En una época posterior, terminada la guerra, recuerdo a Varela en casa de mi abuelo, José Guardiola, en Belvedere con Daniel Bañuls y una amiga de ambos observando escépticamente un cuadro que ésta última atribuía a Pablo Picasso y que recientemente había comprado.

Más adelante, hacia 1945, recuerdo una exposición de varios de sus cuadros en nuestra casa, en Madrid, organizada por mis padres, tratando de ayudar a Varela. Éste envió una serie de cuadros y mi madre hizo venir a muchos de los amigos de la familia. Se vendieron algunos, aunque la época de gran escasez no era nada propicia para la venta de obras de arte. Poco después, el tío Varela, como le llamábamos nosotros, nos escribió a mis hermanos y a mí y nos decía que estaba pintando un cuadro de Guadalest, con figuritas de Belén para obsequiárnoslo. En sus cartas posteriores dibujaba en el sobre algunas escenas del cuadro, que finalmente nos envió y pienso que fue probablemente el último de los varios que él pintó sobre Guadalest. Conservo una de las cartas, con sus dibujos alegóricos.
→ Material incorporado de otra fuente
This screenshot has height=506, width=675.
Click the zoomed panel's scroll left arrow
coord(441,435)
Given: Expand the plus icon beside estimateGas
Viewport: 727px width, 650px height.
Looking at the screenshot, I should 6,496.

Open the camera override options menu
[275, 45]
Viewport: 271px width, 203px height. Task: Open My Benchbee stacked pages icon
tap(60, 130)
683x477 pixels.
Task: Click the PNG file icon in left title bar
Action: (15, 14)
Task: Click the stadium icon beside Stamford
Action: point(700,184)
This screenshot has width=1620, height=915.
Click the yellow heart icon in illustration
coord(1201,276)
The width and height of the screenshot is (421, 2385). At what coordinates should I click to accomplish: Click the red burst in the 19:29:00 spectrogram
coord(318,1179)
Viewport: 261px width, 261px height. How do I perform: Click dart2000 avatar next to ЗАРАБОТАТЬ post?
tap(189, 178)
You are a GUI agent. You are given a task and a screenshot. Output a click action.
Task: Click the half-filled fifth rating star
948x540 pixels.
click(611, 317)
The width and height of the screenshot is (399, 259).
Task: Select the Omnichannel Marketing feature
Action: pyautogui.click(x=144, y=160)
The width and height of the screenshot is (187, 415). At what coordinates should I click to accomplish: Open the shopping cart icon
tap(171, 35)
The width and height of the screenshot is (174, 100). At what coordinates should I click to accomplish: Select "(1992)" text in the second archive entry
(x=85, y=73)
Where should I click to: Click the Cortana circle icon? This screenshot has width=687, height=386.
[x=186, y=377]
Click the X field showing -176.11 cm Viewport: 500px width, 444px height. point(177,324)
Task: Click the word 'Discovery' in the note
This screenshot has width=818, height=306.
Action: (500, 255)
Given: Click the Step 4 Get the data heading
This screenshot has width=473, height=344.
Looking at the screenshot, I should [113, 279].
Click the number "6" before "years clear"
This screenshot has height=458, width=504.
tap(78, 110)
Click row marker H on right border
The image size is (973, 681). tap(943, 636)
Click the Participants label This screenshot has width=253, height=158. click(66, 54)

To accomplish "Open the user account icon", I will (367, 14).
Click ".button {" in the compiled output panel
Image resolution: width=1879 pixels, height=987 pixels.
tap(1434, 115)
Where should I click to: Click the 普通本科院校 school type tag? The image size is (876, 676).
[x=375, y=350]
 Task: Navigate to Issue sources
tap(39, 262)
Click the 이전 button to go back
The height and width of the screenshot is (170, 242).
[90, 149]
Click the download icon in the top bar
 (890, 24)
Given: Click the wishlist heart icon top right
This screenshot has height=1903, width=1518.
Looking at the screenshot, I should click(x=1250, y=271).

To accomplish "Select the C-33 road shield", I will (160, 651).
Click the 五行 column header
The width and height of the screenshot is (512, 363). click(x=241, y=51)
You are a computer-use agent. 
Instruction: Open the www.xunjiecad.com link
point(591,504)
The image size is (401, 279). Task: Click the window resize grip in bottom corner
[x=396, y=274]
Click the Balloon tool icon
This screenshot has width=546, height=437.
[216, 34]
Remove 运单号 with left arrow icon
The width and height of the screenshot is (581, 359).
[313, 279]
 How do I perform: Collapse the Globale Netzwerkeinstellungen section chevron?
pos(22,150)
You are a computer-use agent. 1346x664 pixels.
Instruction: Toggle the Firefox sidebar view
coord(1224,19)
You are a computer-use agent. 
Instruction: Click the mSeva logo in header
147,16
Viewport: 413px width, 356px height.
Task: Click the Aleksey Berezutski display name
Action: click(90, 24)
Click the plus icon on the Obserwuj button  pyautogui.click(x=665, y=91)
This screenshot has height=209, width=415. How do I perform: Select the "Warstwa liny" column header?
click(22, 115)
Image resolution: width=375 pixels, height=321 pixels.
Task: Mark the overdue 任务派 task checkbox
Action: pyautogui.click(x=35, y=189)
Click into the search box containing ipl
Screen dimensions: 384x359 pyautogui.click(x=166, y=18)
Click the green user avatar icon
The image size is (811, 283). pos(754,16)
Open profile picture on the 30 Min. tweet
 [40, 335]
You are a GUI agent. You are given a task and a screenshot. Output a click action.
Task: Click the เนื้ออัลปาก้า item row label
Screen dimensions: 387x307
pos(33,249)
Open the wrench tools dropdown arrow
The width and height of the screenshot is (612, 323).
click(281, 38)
Lo último que recuerdo lo contó mi tío Manuel Tormo. Según parece la salud de Daniel Bañuls era muy precaria, pese a su juventud. Tenía hábitos alimenticios vegetarianos exagerados y rehusaba la medicina tradicional y los cuidados médicos. Adquirió una infección a raíz de inyecciones con jeringuillas mal esterilizadas. Fue languideciendo y su gravedad era ocultada a su amigo Varela, quien estaba muy mal de salud física y mental. Finalmente murió el escultor a los 42 años y dio la triste casualidad de que el cortejo fúnebre pasó cerca de donde se encontraba Varela, quien al descubrir a varios amigos comunes, entre ellos Eduardo Irles, inquirió de quien se trataba el entierro. Al averiguar la realidad de la situación, entró en una profunda depresión de la que nunca logró recuperarse.

Abandonó completamente su actividad y su cuerpo encerrándose en un mutismo casi absoluto hasta su muerte. El insigne pintor, que tuvo una vida tan fecunda en su arte, sin gozar en su tiempo del reconocimiento que merecía, falleció tres años después que su gran amigo. Le sobrevivieron sus compañeros Tormo e Irles, quienes mantuvieron por algunos años sus entrañables visitas veraniegas a Belvedere.